Rows showing where targets appear:
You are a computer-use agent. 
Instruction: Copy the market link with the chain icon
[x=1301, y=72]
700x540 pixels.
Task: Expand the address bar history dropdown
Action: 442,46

** Exercise description **
Edit the listing so that "Instruction" becomes "Request" and everything else stays the same.

** Written answer **
You are a computer-use agent. 
Request: Copy the market link with the chain icon
[x=1301, y=72]
700x540 pixels.
Task: Expand the address bar history dropdown
Action: 442,46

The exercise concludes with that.